Each line below that contains the word "sidebar" is to be counted; give only the final number.

Extracted material
**********

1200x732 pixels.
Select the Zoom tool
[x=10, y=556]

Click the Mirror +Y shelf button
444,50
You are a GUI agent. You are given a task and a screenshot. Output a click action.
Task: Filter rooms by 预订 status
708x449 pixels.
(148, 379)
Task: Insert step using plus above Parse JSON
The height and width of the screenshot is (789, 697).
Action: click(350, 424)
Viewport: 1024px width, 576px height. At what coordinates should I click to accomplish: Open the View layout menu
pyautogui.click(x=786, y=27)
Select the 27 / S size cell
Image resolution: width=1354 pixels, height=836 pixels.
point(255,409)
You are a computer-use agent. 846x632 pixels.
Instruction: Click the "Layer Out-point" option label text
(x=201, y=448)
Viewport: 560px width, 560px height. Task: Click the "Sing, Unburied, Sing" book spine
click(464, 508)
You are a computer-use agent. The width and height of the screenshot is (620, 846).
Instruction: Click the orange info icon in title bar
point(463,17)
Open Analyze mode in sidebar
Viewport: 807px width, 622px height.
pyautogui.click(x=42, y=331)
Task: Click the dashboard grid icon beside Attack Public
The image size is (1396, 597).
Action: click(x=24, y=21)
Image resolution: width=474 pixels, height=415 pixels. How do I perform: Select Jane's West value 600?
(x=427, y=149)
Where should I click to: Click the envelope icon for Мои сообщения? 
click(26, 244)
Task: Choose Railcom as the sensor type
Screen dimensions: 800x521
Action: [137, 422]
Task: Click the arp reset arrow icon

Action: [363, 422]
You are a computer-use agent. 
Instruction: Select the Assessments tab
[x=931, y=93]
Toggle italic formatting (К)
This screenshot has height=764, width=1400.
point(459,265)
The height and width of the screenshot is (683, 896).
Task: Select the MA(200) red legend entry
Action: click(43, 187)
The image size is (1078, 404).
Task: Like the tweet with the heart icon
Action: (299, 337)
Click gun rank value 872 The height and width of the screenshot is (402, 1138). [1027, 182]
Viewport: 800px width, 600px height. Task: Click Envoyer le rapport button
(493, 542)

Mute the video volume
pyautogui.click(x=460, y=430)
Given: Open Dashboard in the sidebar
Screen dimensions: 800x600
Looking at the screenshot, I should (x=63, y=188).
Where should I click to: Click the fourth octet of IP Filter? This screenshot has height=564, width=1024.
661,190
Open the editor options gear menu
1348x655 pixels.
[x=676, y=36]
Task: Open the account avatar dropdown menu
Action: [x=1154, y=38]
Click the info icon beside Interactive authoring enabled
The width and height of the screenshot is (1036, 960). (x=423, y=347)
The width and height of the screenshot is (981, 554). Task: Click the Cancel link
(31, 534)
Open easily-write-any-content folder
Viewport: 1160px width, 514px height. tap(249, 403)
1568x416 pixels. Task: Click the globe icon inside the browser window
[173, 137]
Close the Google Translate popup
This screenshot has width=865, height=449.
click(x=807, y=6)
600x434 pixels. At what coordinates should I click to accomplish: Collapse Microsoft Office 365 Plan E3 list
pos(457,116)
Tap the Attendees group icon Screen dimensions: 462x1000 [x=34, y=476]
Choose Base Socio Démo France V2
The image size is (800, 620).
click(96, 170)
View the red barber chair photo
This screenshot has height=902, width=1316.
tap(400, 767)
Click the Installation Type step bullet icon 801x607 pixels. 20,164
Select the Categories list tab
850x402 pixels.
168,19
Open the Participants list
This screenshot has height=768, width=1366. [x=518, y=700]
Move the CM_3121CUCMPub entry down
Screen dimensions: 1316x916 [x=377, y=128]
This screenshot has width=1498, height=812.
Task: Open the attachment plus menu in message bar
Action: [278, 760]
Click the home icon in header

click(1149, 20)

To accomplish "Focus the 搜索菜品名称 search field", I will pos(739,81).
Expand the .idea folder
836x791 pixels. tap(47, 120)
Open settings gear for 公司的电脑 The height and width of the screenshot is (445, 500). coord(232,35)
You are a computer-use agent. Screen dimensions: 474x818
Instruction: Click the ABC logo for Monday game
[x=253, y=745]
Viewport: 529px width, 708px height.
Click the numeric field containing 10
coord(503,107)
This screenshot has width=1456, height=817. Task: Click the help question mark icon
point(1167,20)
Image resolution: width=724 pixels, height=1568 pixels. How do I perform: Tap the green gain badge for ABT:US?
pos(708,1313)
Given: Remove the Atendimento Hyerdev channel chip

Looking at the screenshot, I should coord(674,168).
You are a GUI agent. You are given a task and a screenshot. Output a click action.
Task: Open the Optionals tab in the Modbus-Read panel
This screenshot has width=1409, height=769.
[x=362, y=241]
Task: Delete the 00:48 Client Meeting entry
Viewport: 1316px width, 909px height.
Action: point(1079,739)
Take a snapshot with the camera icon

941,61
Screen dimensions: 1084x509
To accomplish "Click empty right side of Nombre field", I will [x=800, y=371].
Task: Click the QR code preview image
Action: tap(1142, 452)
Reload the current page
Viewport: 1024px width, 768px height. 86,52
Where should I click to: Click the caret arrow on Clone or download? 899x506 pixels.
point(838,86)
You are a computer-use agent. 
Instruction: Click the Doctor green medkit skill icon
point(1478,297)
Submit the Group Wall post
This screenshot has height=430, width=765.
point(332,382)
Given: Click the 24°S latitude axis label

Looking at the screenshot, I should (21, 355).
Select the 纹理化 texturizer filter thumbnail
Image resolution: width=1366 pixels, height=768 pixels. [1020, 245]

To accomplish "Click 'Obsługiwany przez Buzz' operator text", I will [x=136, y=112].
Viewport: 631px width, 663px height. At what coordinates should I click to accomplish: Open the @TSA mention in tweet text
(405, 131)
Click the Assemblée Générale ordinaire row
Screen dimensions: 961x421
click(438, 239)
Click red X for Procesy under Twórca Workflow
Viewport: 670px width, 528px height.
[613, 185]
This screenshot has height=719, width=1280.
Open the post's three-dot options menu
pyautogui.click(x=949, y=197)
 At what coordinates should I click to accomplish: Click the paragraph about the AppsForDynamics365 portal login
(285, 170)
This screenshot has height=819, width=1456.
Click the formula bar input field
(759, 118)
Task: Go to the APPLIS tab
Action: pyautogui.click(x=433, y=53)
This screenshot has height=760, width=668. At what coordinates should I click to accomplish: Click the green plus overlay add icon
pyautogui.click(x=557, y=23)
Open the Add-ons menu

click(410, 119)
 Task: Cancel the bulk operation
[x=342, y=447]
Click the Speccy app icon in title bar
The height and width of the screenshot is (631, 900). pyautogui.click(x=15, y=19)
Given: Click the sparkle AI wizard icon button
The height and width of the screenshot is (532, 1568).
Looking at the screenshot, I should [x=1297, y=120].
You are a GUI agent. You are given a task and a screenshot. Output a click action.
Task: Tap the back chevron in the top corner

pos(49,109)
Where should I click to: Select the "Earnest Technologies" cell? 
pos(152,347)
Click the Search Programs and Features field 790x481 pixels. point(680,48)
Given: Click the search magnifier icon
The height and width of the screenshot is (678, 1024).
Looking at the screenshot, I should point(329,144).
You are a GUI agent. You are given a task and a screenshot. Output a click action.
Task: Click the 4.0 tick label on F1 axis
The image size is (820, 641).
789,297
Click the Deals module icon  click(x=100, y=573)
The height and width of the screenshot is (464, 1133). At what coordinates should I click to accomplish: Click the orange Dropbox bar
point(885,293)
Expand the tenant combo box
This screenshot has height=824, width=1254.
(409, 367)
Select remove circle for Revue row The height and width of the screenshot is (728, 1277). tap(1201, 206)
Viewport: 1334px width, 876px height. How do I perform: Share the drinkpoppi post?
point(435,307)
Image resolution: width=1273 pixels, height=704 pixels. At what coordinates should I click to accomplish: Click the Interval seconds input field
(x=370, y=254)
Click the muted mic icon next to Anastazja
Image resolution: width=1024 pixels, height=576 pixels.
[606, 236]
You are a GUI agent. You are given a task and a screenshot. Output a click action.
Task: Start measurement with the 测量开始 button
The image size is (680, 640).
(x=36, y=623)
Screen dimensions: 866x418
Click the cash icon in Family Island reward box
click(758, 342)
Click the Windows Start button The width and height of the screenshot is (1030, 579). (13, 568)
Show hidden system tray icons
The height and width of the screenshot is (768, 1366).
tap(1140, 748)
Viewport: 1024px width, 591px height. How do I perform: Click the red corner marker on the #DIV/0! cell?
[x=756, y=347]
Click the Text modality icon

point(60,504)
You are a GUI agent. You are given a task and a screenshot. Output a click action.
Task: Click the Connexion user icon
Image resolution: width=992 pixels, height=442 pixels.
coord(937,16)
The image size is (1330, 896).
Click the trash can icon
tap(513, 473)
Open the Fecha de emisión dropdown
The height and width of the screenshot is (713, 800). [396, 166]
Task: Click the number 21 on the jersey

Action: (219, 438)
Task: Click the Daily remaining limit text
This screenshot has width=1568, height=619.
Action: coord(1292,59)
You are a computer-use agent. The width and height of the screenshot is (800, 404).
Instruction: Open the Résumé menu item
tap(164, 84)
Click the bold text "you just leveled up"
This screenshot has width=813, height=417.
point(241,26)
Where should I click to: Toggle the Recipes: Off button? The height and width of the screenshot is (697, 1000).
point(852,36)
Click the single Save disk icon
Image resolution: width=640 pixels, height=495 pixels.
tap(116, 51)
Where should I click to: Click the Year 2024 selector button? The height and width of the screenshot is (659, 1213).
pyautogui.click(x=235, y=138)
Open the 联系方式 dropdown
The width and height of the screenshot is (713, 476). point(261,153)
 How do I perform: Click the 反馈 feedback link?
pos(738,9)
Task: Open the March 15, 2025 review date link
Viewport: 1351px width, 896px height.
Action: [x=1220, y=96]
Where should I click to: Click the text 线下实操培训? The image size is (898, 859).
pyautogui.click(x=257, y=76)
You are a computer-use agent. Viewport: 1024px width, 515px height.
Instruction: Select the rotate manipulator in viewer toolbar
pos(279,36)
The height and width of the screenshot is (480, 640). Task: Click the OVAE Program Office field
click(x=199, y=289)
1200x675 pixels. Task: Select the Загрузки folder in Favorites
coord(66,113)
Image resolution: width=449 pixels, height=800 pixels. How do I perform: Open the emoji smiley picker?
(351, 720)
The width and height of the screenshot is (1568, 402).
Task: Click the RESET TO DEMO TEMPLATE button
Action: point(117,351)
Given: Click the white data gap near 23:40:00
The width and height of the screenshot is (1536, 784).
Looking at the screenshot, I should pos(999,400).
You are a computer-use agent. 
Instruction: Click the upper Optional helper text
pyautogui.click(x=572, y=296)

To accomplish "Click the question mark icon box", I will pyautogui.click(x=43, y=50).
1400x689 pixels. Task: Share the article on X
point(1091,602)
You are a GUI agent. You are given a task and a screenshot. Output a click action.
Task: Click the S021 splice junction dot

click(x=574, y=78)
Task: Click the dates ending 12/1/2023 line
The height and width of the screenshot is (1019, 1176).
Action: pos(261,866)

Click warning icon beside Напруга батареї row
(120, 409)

**********

Solution to the problem
2